* Aim of the exercise *
Copy out the records below word for word, from the very start through the line that contains "This screenshot has height=1372, width=2576.".

* Exercise input *
■ ■ ■ ■

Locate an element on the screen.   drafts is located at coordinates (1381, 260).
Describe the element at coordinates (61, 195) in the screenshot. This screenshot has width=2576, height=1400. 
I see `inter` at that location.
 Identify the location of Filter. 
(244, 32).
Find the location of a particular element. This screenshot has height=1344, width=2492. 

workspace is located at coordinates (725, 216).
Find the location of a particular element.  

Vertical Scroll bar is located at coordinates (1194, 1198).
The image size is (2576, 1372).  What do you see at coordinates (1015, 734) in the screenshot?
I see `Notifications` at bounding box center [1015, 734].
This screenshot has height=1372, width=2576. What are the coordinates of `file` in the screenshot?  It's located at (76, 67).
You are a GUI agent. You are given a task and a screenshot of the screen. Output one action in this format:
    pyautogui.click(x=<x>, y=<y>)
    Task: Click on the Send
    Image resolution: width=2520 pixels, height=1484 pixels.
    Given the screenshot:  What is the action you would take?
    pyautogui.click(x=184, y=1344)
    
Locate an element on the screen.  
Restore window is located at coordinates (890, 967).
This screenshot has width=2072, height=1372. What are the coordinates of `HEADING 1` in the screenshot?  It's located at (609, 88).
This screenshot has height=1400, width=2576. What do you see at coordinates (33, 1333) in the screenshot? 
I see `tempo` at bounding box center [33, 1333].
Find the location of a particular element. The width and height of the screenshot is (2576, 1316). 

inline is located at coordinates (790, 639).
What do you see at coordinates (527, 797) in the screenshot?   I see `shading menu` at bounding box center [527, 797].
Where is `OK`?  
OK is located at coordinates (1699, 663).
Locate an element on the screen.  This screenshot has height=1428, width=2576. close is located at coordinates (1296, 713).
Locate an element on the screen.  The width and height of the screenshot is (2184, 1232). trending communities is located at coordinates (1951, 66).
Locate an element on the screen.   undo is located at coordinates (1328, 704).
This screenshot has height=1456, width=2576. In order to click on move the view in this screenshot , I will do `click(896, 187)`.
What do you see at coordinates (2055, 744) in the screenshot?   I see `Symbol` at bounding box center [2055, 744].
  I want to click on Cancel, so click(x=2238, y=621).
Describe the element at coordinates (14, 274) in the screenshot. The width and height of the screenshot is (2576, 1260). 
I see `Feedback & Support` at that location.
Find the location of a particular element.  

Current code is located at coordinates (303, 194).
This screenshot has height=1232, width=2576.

■ ■ ■ ■

* Solution *
Locate an element on the screen.   drafts is located at coordinates (1381, 260).
Describe the element at coordinates (61, 195) in the screenshot. This screenshot has width=2576, height=1400. 
I see `inter` at that location.
 Identify the location of Filter. 
(244, 32).
Find the location of a particular element. This screenshot has height=1344, width=2492. 

workspace is located at coordinates (725, 216).
Find the location of a particular element.  

Vertical Scroll bar is located at coordinates (1194, 1198).
The image size is (2576, 1372).  What do you see at coordinates (1015, 734) in the screenshot?
I see `Notifications` at bounding box center [1015, 734].
This screenshot has height=1372, width=2576. What are the coordinates of `file` in the screenshot?  It's located at (76, 67).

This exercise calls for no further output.